Peripheral read vs RAM read + RAM write

I was debugging critical code with IOs and I came across a dilemma :

What's the quickest between those two functions ?
In which function will my CPU spend less time ?

A : CPU reads a peripheral register and writes in peripheral register

void d_toggle_pin(void)
{ 
  NRF_P1->OUT ^= 1 << Debug_Pin; 
}

B : CPU reads a RAM variable and writes in peripheral register + writes a RAM variable

void d_toggle_pin(void)
{ 
  static byte pin_state = 0;
  if(pin_state) 
  { 
    NRF_P1->OUTCLR = 1U << Debug_Pin;  
    pin_state = 0;
  }
  else
  { 
    NRF_P1->OUTSET = 1U << Debug_Pin;  
    pin_state = 1;
  }
}

I am working with nrf52840 (cortex M4 CPU) but perhaps the answer is the same regardless of the implementation

Solution

TL;DR: the first version performs better.

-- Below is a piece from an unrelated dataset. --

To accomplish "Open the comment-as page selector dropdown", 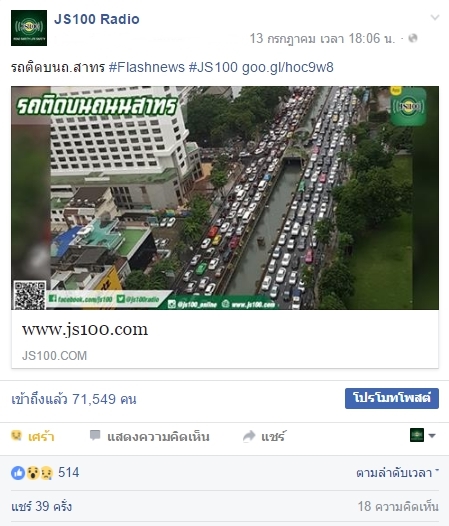I will tap(422, 435).
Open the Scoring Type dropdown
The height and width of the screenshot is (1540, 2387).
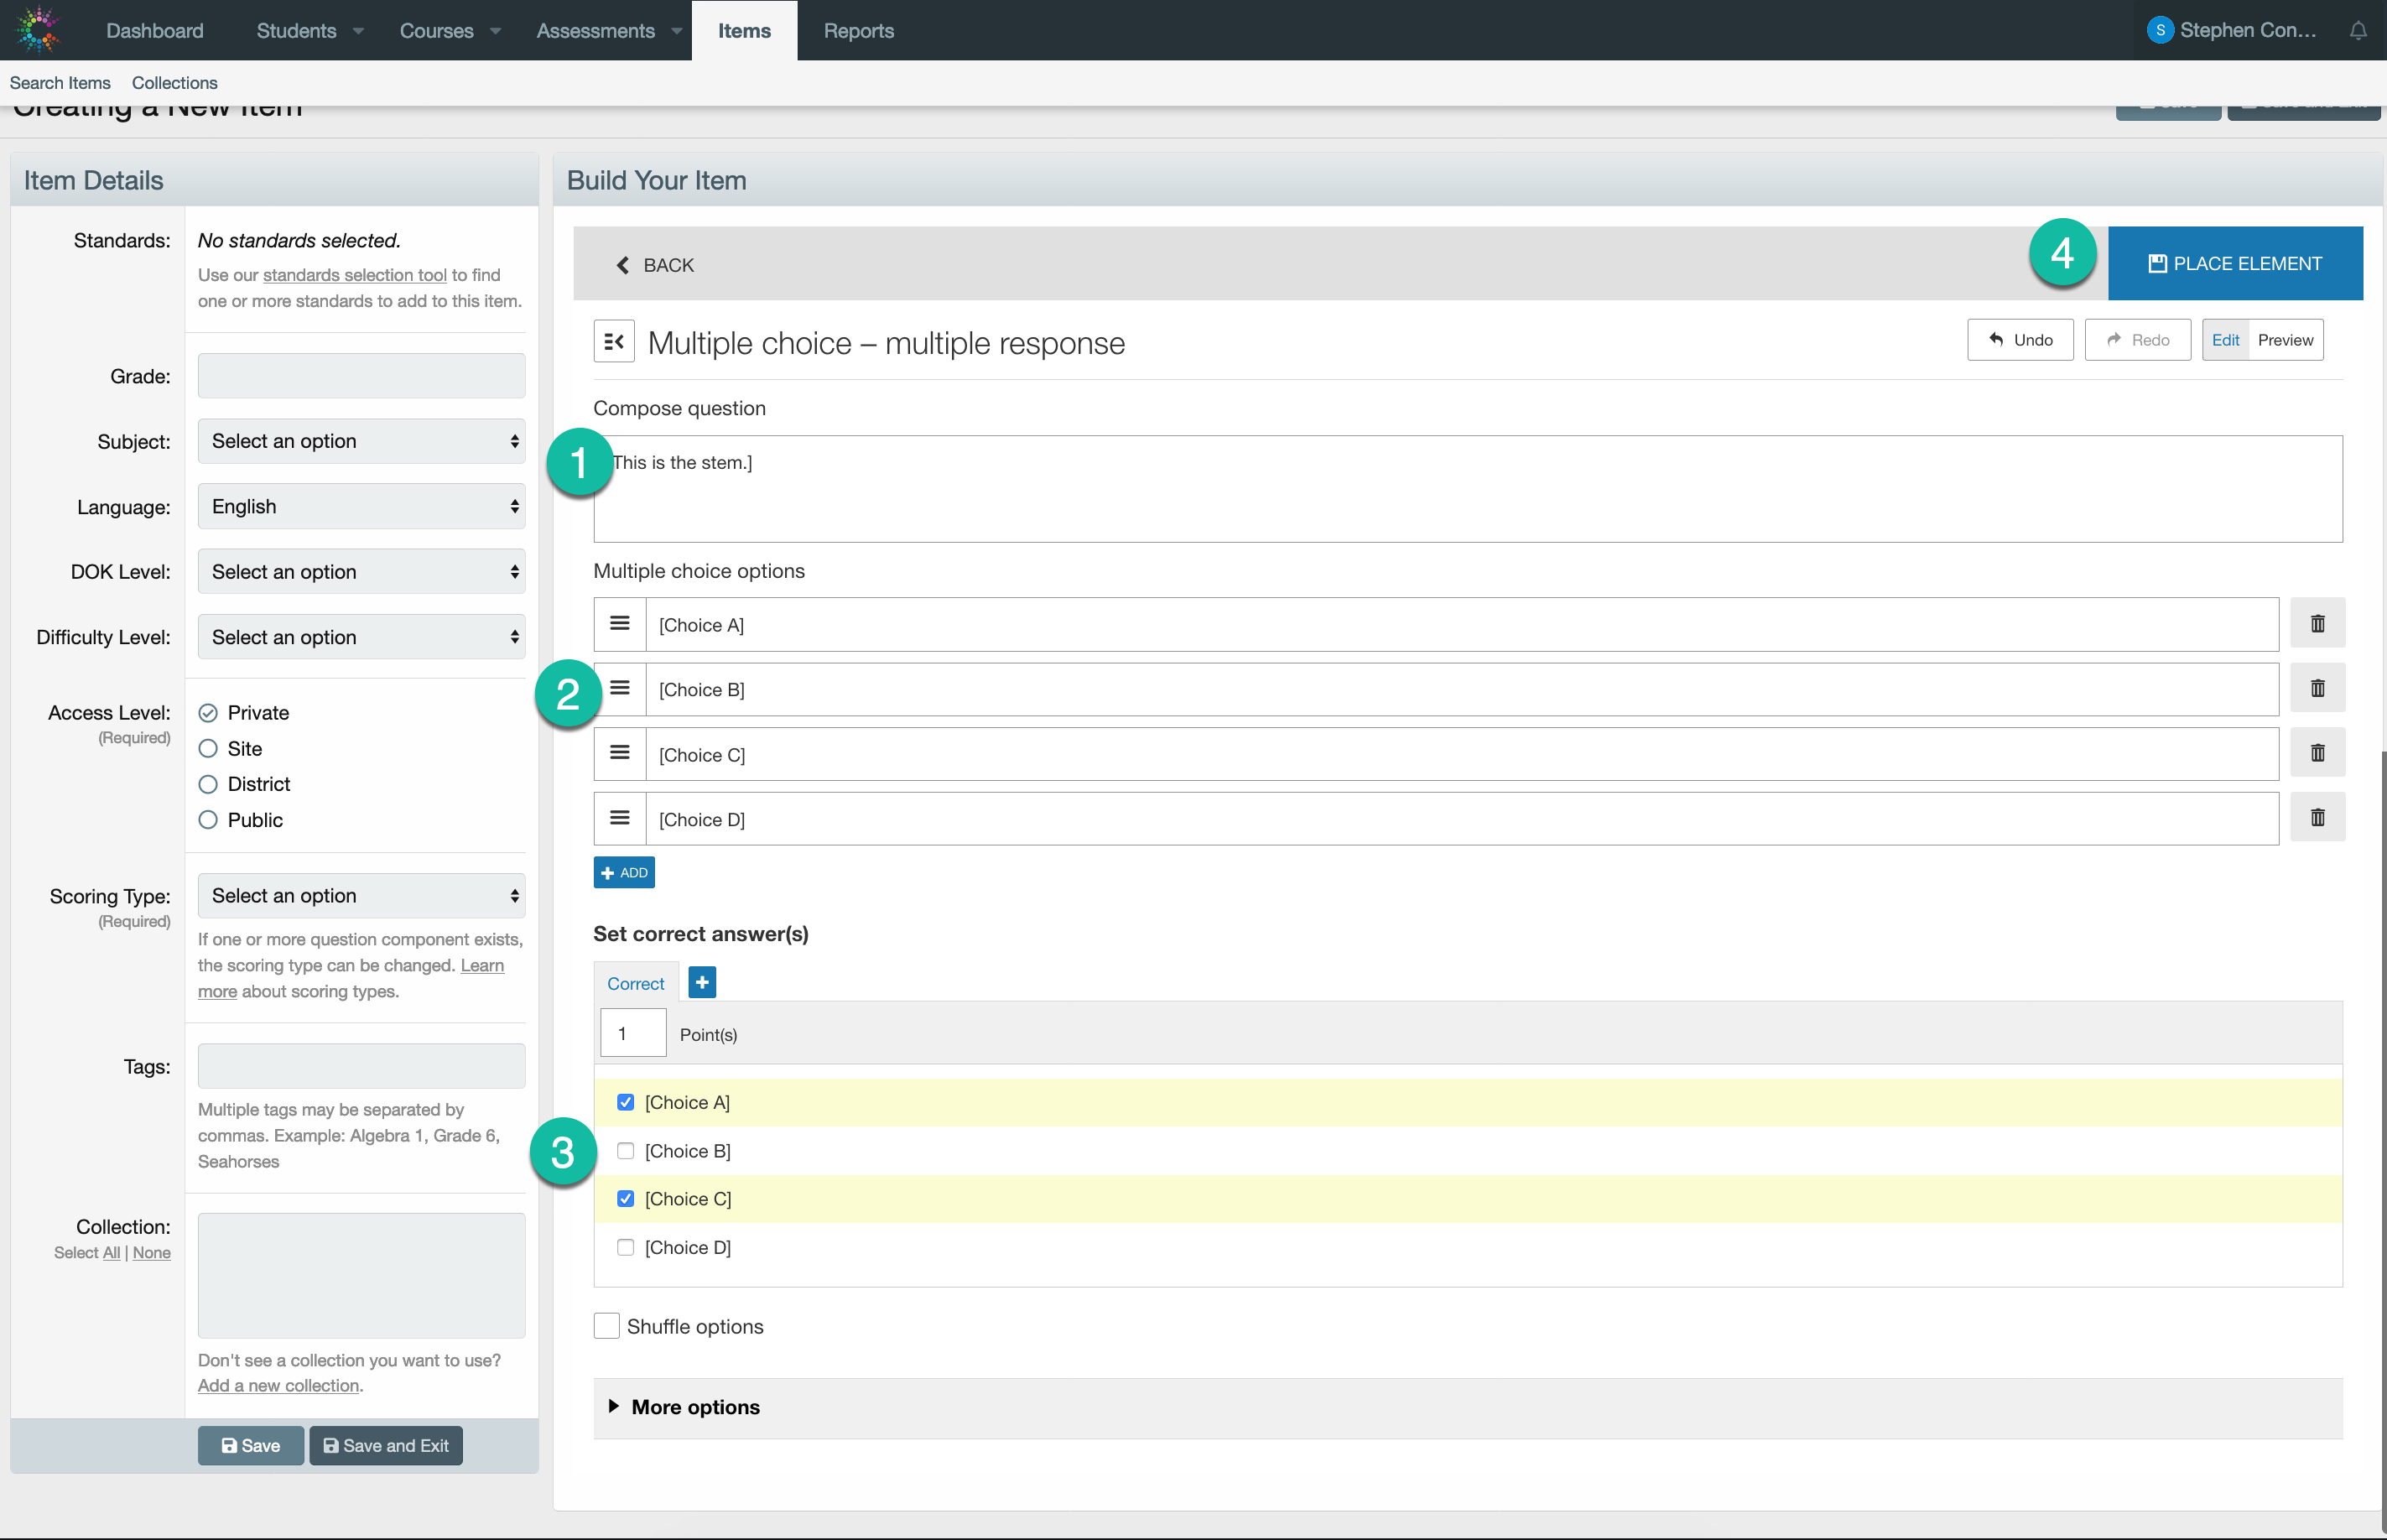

The difference in terms of performance is insignificant. Cortex M3 and beyond have simple branch prediction and pipelining, but that's not going to make a whole lot of difference for this simple little code here. Sure, the 2nd version might supposedly be a tiny bit rougher on the branch predictor since those are two separate memory-mapped registers, but the difference is negligible.

In case you insist on comparing them then here's a little benchmark for gcc ARM non-eabi -O3 where I replaced the register names and made "debug pin" a hardcoded constant: https://godbolt.org/z/88vn1EqKj. The branch was optimized away, but the first version still performs slightly better.

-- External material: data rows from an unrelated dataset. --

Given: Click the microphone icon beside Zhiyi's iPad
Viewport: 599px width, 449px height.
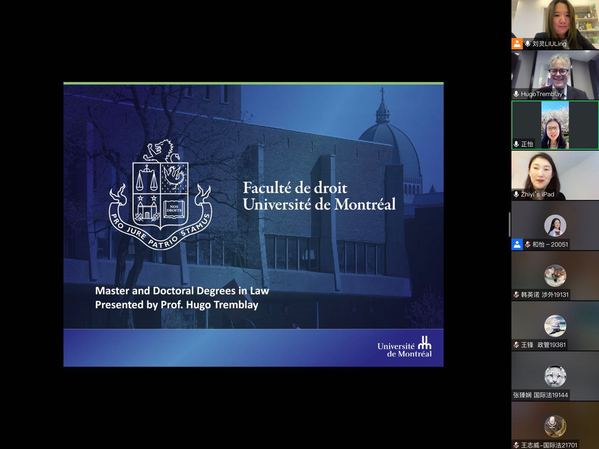Looking at the screenshot, I should [x=516, y=194].
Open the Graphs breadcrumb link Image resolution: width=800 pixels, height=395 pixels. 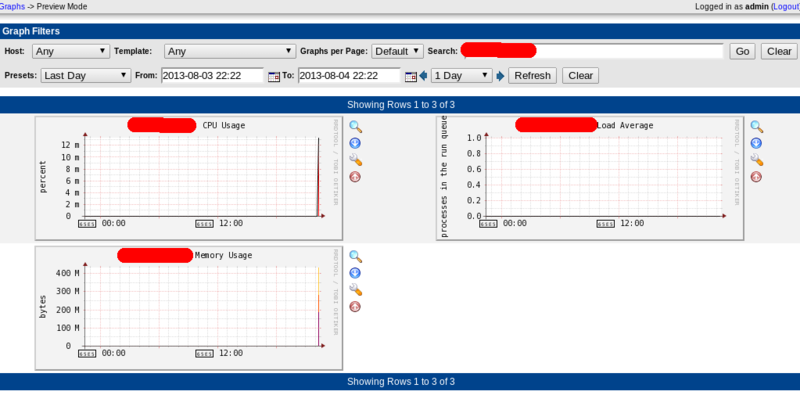click(x=12, y=7)
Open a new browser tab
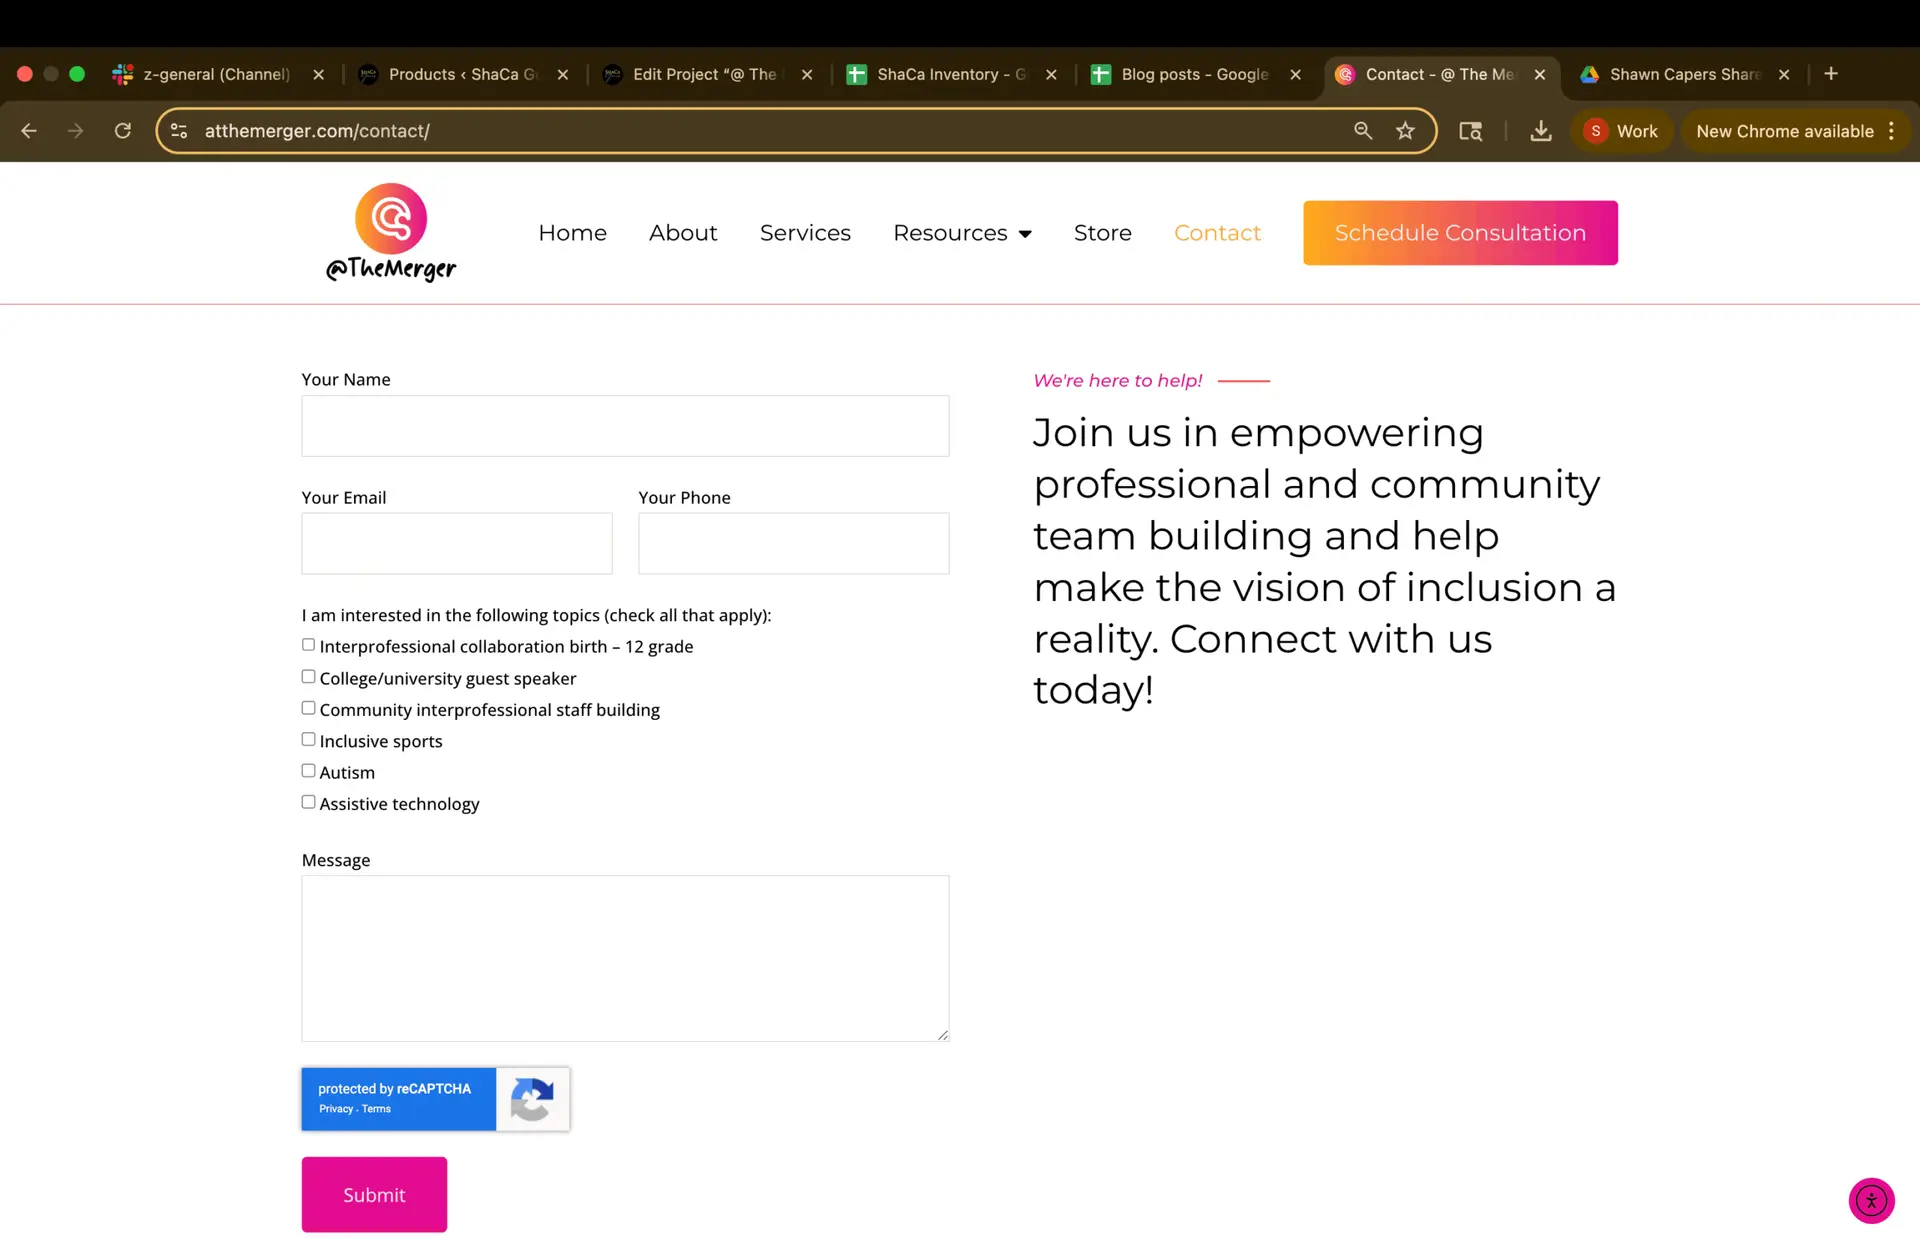 1831,74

Your top priorities here however should be functionality and readability. These two functions are both ok, but if I were to dissect them...

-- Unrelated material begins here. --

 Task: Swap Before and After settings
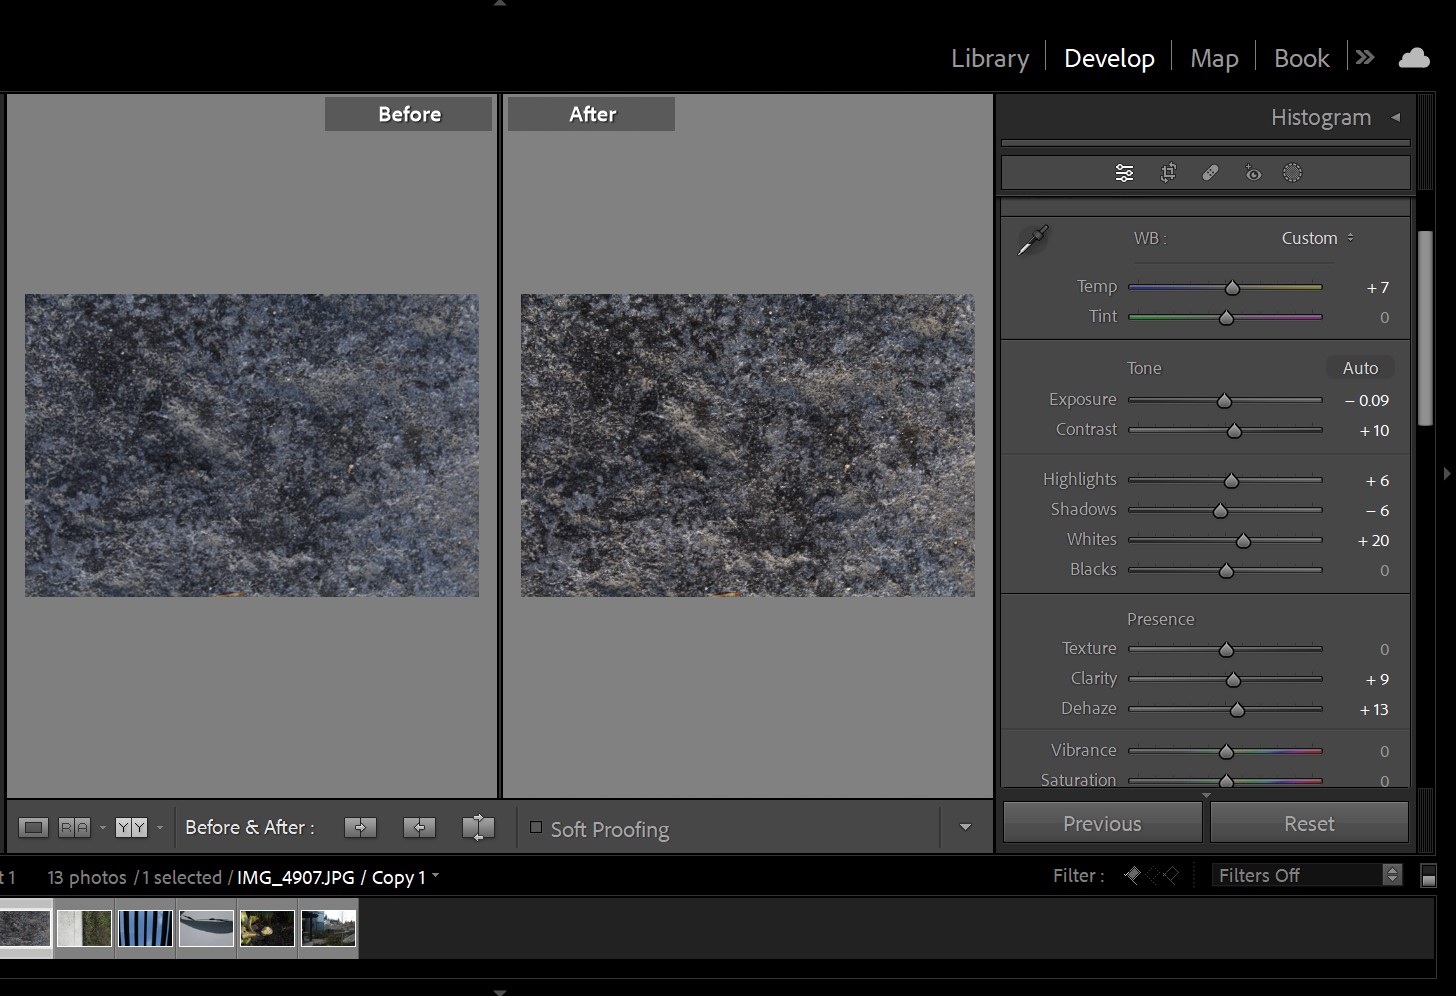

The pros of the XOR version is that XOR is kind of the idiomatic way to toggle a bit, so it is readable. You are also guaranteed that the code is always in sync with the actual register value, in case it matters.
The cons of the XOR version is that doing read-modify-write access of hardware registers can sometimes be problematic, since it introduces side effects and could in some cases lead to re-entrancy problems too. So rather than using the register value as a placeholder to XOR with, I think your other version that keeps track of the port separately and only performs a write access is fine for that reason.

Other things of note:

1 << ... is always wrong in C. You should almost certainly never shift a signed int, which is the type of the integer constant 1. For example 1 << 31 invokes undefined behavior. Always use 1u.

Writing wrapper functions for such a very fundamental thing like setting/clearing/toggling a GPIO pin has been done hundred times before... and nobody has ever managed to write a function wrapper that is easier to read than this:

reg |= mask (set)
reg &= ~mask (clear)
reg ^= mask; (toggle)

This is idiomatic, super-fast, super-readable C code which can be easily understood by 100% of all C programmers. After viewing hundreds of failed, bloated HALs for GPIO, I would confidently say that abstraction of simple GPIO can and will only lead to bloat. I've written a fair amount of such myself and it was always a mistake.

(For more complex GPIO that comes with a bunch of routing registers, interrupt handling, weird status flags etc then by all means write a HAL and a driver. But not for the sake of just doing simple port I/O.)